In the listing below, locate the line that contains "Click the info icon in attachments panel" and the line that contains "Expand the SPX". Restate word for word those two lines and every line between them, and nothing else.

***

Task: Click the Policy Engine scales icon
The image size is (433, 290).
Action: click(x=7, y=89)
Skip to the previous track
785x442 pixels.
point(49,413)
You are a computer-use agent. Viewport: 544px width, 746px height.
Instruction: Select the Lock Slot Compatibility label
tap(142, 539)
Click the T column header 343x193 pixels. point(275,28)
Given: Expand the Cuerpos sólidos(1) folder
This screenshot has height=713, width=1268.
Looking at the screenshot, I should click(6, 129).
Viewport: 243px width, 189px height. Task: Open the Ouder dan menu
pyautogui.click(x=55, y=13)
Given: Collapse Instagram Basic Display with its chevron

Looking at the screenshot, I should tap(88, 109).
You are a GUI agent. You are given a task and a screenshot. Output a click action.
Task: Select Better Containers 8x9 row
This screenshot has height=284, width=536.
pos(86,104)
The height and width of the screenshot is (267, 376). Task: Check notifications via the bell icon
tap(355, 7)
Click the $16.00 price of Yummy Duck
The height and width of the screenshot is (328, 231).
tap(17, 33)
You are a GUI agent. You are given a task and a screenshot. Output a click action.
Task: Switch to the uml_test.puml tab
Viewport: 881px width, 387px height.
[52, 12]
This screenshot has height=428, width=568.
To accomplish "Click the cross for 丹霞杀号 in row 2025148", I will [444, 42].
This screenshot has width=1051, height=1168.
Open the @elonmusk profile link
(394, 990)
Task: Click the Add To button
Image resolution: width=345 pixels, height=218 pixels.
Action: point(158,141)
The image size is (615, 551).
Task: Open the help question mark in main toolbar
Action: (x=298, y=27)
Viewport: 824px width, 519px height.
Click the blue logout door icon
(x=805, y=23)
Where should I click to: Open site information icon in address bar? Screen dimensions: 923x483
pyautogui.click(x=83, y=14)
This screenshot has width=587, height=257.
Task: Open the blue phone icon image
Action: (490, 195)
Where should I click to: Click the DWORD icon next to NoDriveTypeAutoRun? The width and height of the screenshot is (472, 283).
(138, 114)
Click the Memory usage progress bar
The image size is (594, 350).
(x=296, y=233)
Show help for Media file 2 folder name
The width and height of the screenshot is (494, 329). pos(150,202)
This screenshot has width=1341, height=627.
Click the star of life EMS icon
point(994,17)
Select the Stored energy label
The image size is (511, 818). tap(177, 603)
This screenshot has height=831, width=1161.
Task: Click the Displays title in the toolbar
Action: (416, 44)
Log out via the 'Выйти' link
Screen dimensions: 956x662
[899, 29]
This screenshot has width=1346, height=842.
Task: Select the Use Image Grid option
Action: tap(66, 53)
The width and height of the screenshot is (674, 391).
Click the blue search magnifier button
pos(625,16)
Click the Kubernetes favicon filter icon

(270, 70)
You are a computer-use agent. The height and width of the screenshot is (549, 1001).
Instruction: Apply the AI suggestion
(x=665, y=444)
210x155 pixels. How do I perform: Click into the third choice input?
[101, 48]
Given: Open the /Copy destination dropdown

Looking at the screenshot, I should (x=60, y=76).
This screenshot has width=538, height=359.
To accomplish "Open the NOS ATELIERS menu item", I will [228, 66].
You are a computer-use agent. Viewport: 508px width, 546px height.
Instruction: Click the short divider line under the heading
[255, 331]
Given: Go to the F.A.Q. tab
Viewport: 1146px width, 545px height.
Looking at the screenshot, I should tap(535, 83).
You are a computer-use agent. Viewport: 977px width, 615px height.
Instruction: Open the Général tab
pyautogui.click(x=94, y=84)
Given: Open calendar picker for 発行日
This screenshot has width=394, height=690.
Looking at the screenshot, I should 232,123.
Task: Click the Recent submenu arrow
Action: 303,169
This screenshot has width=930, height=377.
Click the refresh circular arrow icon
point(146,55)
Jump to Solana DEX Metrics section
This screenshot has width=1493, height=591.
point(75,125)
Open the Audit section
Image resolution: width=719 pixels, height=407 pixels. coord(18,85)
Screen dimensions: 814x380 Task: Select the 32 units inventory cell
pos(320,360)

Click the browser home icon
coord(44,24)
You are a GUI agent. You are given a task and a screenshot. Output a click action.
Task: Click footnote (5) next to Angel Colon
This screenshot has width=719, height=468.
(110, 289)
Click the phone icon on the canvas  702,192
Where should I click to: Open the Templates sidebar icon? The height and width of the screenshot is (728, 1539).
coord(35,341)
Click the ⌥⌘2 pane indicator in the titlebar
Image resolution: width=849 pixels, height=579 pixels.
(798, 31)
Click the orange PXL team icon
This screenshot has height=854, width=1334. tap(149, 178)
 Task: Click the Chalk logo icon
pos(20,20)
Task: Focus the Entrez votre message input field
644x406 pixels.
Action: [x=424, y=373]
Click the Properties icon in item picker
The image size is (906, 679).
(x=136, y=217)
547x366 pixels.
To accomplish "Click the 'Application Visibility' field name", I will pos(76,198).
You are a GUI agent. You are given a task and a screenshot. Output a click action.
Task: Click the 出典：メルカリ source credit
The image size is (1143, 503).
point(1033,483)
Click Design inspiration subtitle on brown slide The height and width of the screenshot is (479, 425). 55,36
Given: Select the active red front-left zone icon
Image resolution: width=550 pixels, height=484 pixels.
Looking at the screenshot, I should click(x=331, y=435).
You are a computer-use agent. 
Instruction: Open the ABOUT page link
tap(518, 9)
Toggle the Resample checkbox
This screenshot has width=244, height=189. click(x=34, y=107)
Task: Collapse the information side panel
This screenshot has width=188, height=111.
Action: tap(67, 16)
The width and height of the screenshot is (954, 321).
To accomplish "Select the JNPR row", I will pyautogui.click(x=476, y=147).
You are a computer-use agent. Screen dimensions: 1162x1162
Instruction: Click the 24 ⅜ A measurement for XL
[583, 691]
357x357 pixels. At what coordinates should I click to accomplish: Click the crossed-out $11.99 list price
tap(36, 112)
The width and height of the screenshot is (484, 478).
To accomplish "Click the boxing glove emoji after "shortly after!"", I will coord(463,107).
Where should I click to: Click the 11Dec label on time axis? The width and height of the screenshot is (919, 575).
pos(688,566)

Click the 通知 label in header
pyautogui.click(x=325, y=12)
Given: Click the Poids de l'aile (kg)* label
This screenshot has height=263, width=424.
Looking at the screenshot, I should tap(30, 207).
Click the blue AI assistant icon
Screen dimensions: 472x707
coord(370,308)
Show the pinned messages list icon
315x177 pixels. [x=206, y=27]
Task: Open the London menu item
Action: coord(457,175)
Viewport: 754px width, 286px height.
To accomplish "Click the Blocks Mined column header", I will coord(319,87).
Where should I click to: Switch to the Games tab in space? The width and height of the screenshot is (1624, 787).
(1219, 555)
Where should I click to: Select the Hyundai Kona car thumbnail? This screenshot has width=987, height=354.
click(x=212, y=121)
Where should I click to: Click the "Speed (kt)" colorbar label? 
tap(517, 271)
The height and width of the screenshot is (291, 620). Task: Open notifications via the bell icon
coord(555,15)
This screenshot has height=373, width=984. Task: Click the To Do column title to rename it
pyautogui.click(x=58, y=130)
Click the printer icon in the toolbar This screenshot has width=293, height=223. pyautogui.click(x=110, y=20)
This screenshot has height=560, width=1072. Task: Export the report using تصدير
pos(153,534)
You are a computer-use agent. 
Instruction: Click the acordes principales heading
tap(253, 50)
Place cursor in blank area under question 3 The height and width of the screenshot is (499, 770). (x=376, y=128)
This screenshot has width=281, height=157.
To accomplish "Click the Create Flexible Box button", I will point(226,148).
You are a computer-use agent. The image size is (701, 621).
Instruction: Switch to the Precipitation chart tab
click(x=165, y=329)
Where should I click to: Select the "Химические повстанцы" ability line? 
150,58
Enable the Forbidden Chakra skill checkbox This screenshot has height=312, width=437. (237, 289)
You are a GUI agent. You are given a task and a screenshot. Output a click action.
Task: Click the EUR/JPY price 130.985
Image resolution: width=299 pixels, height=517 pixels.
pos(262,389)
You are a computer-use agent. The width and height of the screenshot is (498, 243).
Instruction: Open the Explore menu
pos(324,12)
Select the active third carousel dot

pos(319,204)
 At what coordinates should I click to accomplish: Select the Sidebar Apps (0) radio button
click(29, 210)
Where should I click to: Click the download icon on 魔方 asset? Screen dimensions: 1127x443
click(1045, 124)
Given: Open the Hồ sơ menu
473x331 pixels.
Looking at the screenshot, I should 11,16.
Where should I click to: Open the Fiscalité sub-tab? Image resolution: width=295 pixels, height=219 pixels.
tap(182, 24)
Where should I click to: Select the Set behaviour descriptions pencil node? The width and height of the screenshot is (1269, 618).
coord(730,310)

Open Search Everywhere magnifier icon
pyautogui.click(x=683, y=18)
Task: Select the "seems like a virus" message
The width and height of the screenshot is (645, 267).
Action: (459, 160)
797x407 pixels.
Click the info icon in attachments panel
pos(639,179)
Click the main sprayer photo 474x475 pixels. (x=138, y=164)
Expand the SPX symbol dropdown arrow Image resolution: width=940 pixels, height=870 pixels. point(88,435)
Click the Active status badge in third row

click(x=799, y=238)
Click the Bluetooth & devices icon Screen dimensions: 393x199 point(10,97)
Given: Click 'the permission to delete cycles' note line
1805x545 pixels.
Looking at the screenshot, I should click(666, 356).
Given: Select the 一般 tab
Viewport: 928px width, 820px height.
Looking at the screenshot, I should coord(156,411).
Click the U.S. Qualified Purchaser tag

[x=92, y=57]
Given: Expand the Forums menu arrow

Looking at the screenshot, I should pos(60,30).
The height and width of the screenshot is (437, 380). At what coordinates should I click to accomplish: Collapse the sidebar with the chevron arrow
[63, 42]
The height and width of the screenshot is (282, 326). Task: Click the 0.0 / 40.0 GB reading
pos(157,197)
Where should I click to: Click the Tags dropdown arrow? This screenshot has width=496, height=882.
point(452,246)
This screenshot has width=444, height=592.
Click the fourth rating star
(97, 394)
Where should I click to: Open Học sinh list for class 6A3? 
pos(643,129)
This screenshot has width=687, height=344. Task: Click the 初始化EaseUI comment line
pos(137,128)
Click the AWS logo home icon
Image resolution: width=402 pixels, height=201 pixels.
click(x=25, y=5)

***

YOUR SOLUTION —
Click the info icon in attachments panel
pos(639,179)
Click the main sprayer photo 474x475 pixels. (x=138, y=164)
Expand the SPX symbol dropdown arrow Image resolution: width=940 pixels, height=870 pixels. point(88,435)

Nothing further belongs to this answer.